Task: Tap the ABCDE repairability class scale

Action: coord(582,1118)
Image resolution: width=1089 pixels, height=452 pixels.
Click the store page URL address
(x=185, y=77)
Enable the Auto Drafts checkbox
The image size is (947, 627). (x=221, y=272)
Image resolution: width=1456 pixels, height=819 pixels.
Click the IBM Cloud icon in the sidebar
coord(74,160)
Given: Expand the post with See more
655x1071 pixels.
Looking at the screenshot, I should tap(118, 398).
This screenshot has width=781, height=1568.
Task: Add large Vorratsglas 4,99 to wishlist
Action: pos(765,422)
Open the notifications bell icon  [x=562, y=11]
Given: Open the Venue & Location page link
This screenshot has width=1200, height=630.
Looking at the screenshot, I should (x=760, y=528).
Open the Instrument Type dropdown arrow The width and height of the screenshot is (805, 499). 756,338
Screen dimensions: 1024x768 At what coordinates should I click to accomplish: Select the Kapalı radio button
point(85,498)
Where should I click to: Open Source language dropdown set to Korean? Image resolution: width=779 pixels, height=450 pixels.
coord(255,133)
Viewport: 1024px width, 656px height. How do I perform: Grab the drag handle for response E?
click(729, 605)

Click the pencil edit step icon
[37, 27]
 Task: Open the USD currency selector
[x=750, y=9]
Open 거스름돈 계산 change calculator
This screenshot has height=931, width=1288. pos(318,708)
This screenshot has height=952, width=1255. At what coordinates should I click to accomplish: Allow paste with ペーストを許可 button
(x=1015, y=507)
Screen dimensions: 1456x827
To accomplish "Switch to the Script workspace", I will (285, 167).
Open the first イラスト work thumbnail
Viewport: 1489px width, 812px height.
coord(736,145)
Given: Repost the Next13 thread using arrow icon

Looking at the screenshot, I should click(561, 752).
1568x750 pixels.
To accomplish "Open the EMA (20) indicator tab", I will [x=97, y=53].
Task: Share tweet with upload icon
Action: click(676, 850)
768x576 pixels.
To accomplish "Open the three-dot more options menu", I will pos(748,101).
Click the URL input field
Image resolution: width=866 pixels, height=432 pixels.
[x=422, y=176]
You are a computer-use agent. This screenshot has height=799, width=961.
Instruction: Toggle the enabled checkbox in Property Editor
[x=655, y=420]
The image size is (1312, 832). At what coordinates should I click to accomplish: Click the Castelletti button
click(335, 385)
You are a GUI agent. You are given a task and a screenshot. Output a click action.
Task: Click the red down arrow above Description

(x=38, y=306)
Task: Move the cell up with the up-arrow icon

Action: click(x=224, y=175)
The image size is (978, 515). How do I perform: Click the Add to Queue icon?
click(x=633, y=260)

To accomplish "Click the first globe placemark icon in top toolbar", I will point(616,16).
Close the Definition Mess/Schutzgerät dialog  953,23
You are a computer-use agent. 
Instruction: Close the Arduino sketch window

- What to do:
Report each line of the listing above that uses the word "first".

- Reply to the task:
Open the first イラスト work thumbnail
To accomplish "Click the first globe placemark icon in top toolbar", I will point(616,16).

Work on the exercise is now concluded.